*** Excerpted passage Section Begins ***

Sungei Buloh Wetland Reserve At 25
The Reserve is an ecological gem with an interesting history. Originally earmarked for agrotechnology, it was discovered by a group of avid bird watchers that the ponds and mudflats were actually a key roosting and feeding site for shorebirds that had migrated for thousands of kilometres.
This kick-started a community effort in 1986 with the government and various nature experts working together towards its protection. Through their prodigious efforts, Sungei Buloh was designated as a nature park and officially opened in 1993.
View of the Main Bridge in 1993.
Mr Goh Chok Tong (second from left), then Prime Minister of Singapore, taking a walk along the Main Bridge during the Reserve’s opening ceremony on 6 December 1993.
A decade on, the groundwork and community support for this wetland area saw it become gazetted as a nature reserve in 2002, the only wetland reserve in Singapore. In the same year, it was also recognised as a site of international importance for migratory birds, and formally joined the East Asian-Australasian Shorebird Site Network. In 2003, the Reserve was declared Singapore’s first ASEAN Heritage Park.
Singapore’s former Prime Minister, Mr Lee Kuan Yew, on a visit to Sungei Buloh during the Reserve’s early days.
Today, the Reserve remains a wildlife sanctuary for a diverse range of flora and fauna, from mangrove inhabitants to resident and migratory birds such as the Common Redshank (Tringa totanus) and Whimbrel (Numenius phaeopus).
Pitstop along Flyways
A Common Greenshank (Tringa nebularia) can be found within this flock of Common Redshank. Can you spot it?

*** Excerpted passage Section Ends ***
*** Data segment Section Begins ***

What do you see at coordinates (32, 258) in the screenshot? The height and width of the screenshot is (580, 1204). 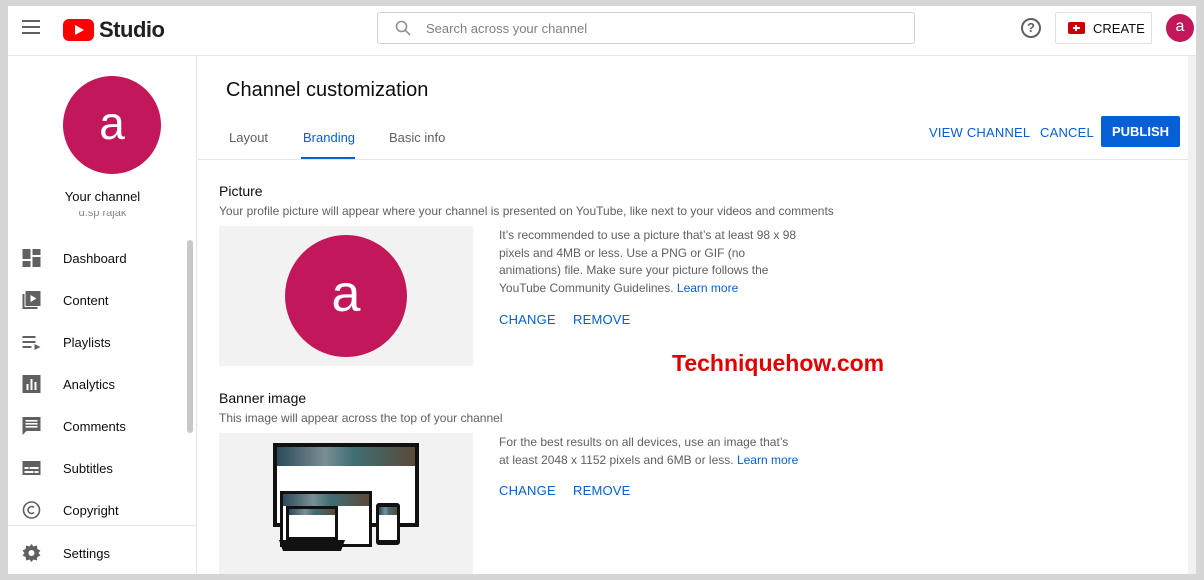 I see `dashboard-icon` at bounding box center [32, 258].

*** Data segment Section Ends ***

* **Work item**:
Can you write out, word for word, the part of the Sungei Buloh Wetland Reserve article that opens with the words containing "Today, the Reserve" and closes with "you spot it?"?

* **Finished task**:
Today, the Reserve remains a wildlife sanctuary for a diverse range of flora and fauna, from mangrove inhabitants to resident and migratory birds such as the Common Redshank (Tringa totanus) and Whimbrel (Numenius phaeopus).
Pitstop along Flyways
A Common Greenshank (Tringa nebularia) can be found within this flock of Common Redshank. Can you spot it?